The Summit, N.J.-based company is awaiting an FDA decision on another drug, Thalomid (thalidomide) in multiple myeloma. In November, it received a second approvable letter, requesting revised product labeling. Thalidomide has long been used in that indication off-label.
The company reported net income of $10.4 million, or 6 cents per share, for the third quarter. As of Sept. 30, it had cash and marketable securities of $746 million.
With the approval of Revlimid, the company expects an increase in pre-launch expenses of $5 million, resulting in 2005 full-year adjusted earnings per share to be 36 cents to 38 cent, down from the projected 55 cents.
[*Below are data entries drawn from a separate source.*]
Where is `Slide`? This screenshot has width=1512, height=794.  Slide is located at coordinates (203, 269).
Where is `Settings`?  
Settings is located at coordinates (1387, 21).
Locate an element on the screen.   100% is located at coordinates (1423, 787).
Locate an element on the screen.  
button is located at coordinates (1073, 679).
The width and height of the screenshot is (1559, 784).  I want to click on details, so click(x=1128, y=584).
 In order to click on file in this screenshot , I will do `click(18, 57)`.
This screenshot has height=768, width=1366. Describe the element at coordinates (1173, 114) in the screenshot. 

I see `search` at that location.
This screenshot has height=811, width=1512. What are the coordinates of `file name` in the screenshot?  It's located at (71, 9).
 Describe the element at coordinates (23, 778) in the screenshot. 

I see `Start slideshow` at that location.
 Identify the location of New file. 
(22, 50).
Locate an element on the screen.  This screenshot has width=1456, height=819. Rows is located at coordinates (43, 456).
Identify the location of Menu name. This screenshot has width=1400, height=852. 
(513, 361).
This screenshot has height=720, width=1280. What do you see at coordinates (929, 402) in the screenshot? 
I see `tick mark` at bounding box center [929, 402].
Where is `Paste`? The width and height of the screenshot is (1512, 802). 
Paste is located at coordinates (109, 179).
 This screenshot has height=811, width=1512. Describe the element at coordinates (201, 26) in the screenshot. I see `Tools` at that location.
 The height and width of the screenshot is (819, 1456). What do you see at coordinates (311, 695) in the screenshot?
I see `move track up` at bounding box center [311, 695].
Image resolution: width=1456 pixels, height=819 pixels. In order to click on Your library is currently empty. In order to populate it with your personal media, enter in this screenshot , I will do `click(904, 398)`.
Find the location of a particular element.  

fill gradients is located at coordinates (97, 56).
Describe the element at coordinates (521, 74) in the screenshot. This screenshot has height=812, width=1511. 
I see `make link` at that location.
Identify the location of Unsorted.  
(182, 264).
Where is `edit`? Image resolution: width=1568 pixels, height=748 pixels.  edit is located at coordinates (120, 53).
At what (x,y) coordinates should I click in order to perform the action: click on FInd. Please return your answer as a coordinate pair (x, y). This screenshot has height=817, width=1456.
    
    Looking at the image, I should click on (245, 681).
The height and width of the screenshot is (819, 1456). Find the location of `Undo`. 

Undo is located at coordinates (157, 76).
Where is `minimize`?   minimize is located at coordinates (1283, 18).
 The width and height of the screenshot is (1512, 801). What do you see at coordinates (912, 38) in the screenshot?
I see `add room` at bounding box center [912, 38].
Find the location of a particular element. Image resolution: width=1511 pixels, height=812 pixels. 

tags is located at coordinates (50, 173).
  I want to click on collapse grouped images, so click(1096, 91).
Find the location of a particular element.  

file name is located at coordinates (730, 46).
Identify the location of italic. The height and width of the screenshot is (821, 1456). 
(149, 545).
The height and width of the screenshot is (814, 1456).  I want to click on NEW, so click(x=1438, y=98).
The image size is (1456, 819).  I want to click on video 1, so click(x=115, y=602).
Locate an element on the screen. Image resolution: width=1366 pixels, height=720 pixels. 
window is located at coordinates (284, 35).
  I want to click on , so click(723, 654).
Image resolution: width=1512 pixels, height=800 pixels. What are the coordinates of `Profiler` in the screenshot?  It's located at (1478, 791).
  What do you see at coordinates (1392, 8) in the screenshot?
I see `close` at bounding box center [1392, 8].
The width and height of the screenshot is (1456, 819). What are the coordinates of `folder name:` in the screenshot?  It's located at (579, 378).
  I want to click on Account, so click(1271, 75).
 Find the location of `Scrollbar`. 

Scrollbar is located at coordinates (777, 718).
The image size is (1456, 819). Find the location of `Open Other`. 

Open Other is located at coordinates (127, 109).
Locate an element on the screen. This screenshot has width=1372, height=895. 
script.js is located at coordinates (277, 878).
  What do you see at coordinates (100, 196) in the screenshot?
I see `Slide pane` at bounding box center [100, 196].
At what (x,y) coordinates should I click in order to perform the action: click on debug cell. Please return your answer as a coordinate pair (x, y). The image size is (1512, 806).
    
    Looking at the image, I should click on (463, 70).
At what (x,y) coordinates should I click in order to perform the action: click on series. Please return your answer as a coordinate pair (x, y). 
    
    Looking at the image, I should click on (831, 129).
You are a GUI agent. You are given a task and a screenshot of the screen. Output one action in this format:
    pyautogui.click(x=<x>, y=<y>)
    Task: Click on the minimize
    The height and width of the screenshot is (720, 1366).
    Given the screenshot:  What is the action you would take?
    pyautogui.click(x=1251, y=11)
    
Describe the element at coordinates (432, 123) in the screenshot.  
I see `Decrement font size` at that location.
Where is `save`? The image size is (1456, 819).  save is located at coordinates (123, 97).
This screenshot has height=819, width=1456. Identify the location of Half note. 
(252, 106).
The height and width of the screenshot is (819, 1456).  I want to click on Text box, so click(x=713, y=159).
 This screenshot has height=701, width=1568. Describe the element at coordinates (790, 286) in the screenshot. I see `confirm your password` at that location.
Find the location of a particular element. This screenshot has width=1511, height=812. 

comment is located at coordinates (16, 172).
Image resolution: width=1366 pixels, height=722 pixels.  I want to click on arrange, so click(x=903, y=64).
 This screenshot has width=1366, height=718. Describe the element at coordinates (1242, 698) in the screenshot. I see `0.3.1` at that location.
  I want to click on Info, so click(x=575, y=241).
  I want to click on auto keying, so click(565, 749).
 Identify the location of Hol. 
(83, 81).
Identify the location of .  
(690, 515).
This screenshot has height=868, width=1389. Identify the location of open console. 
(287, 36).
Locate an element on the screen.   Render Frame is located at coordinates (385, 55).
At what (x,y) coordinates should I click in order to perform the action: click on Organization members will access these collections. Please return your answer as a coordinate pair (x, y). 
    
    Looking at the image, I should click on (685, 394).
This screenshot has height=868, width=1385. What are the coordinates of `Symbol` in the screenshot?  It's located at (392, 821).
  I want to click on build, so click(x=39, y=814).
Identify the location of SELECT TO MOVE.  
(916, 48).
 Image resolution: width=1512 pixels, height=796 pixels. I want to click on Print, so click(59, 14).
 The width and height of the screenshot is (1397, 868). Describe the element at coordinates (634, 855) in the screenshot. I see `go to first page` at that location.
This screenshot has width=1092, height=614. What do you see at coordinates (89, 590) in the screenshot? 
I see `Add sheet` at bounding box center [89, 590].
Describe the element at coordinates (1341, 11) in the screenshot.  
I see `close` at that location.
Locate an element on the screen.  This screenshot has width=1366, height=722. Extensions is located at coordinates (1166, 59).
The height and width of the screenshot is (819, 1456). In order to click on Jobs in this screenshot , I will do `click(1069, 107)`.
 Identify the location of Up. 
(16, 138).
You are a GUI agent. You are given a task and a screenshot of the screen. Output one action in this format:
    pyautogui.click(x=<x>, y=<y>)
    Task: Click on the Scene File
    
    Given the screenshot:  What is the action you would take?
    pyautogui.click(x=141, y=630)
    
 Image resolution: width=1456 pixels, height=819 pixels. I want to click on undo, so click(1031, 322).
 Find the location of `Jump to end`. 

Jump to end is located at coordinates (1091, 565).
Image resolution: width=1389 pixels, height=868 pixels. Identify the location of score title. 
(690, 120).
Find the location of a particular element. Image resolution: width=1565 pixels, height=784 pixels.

On the same day it announced Revlimid approval, Celgene reported that its board approved a 2-for-1 stock split to increase the number of authorized shares of common stock from 280 million to 580 million. As of Nov. 30, the company had about 170 million shares outstanding.
The company also said its CEO, John Jackson, plans to retire May 1, to be succeeded by Sol Barer, who currently serves as president and chief operating officer. Jackson will continue to serve as chairman.